Aim: To study fracture risk in patients with hyperthyroidism and hypothyroidism.
Subjects and methods: All patients with hyperthyroidism or autoimmune hypothyroidism diagnosed for the first time between 1983 and 1996 in Denmark were identified through the National Patient Discharge Register. Each patient was compared with three age- and gender-matched controls randomly selected from the general population. Fracture occurrence before and after diagnosis was compared between patients and controls.
Results: 11,776 patients with hyperthyroidism (6301 patients with diffuse toxic goiter, mean age, 52.1 +/- 18.6 years, and 5475 with nodular toxic goiter, mean age, 60.4 +/- 15.9 years), and 4473 patients with hypothyroidism (mean age, 66.1 +/- 17.3) were identified.

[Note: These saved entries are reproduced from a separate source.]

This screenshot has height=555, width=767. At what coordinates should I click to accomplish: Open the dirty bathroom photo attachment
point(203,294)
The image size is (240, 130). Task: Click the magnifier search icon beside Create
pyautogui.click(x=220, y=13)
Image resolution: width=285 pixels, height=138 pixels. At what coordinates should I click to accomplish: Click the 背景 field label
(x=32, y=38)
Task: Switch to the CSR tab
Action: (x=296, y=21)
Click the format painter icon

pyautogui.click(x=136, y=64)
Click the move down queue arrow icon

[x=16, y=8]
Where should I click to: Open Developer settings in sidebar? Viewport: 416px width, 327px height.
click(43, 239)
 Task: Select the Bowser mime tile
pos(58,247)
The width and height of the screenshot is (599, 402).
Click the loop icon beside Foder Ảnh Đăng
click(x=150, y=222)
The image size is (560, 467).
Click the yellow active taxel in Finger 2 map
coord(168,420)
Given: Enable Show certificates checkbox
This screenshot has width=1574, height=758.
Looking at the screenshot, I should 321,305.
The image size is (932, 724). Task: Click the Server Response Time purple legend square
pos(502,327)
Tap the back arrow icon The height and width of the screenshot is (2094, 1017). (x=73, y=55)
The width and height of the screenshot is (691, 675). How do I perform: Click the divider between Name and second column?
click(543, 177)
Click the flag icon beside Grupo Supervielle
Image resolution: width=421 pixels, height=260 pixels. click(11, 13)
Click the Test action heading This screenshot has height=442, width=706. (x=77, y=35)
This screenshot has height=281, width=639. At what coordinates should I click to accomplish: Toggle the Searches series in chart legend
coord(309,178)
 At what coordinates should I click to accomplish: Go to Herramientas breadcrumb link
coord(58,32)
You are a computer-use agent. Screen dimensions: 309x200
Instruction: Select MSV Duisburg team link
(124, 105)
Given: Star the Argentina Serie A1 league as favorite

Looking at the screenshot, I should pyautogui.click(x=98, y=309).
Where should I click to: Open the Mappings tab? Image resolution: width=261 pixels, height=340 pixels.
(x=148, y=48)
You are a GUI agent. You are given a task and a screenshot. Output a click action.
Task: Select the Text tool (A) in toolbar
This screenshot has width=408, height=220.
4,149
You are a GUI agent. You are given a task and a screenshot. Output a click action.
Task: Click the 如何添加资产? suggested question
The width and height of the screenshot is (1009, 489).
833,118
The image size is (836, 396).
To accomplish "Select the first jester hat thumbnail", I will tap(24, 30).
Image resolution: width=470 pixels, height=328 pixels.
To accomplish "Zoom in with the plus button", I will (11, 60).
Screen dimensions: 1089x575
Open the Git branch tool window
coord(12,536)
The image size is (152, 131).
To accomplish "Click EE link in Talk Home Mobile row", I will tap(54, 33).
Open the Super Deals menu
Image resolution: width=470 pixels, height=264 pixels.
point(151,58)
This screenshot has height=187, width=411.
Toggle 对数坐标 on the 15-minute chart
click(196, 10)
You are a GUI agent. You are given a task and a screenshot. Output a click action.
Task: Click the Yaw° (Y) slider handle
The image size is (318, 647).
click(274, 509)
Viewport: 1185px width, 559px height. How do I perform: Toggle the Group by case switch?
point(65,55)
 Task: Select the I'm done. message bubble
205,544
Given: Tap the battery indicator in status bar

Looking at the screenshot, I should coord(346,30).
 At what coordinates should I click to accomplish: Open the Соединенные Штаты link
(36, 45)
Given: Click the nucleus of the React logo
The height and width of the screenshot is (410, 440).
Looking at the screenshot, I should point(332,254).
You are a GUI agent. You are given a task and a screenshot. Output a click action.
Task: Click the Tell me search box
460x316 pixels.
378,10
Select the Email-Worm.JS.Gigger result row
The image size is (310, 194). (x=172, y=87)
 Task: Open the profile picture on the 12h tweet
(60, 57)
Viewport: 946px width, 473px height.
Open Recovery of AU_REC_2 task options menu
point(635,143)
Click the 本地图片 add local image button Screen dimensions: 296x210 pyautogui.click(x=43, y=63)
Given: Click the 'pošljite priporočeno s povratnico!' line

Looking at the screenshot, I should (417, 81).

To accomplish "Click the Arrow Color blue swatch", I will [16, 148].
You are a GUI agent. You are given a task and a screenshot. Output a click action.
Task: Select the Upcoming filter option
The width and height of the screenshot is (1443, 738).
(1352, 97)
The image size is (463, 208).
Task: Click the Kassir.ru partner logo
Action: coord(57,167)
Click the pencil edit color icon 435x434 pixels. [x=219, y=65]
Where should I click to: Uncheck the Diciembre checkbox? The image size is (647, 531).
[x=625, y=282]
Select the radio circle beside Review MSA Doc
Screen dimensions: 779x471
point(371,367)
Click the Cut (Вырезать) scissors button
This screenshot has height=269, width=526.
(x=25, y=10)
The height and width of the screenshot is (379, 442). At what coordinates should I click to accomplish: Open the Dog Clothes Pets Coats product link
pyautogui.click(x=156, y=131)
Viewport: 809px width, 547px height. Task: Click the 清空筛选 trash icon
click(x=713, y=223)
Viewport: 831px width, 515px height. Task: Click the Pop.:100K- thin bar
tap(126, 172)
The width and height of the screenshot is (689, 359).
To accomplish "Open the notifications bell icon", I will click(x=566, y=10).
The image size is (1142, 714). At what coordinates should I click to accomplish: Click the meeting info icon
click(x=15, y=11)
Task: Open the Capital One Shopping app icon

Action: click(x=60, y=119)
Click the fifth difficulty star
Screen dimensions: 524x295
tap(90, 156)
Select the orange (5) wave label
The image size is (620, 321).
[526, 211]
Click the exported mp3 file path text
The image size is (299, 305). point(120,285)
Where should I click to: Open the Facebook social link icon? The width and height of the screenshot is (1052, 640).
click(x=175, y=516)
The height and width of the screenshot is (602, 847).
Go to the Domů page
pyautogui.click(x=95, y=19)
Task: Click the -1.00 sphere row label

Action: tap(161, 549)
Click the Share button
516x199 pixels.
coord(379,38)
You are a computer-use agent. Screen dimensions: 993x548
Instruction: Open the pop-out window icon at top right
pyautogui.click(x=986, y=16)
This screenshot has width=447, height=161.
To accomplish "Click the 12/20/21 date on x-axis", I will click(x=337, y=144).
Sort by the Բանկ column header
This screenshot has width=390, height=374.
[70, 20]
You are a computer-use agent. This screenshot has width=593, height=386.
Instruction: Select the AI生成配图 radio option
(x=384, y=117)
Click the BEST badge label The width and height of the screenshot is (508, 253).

In patients with hyperthyroidism, fracture risk was only significantly increased around the time of diagnosis (incidence rate ratio [IRR] between 1.26 and 2.29), but decreased to normal levels after diagnosis. Surgical treatment of hyperthyroidism was associated with a decreased fracture risk after diagnosis (RR = 0.66, 95% confidence interval [CI]: 0.55-0.78). In hypothyroidism, fracture risk was significantly increased both before and after diagnosis with a peak around the time of diagnosis (IRR between 2.17 and 2.35).
Conclusions: Fracture risk is increased in hyperthyroidism and hypothyroidism. Thyroid surgery seems associated with a decreased fracture risk in hyperthyroid patients.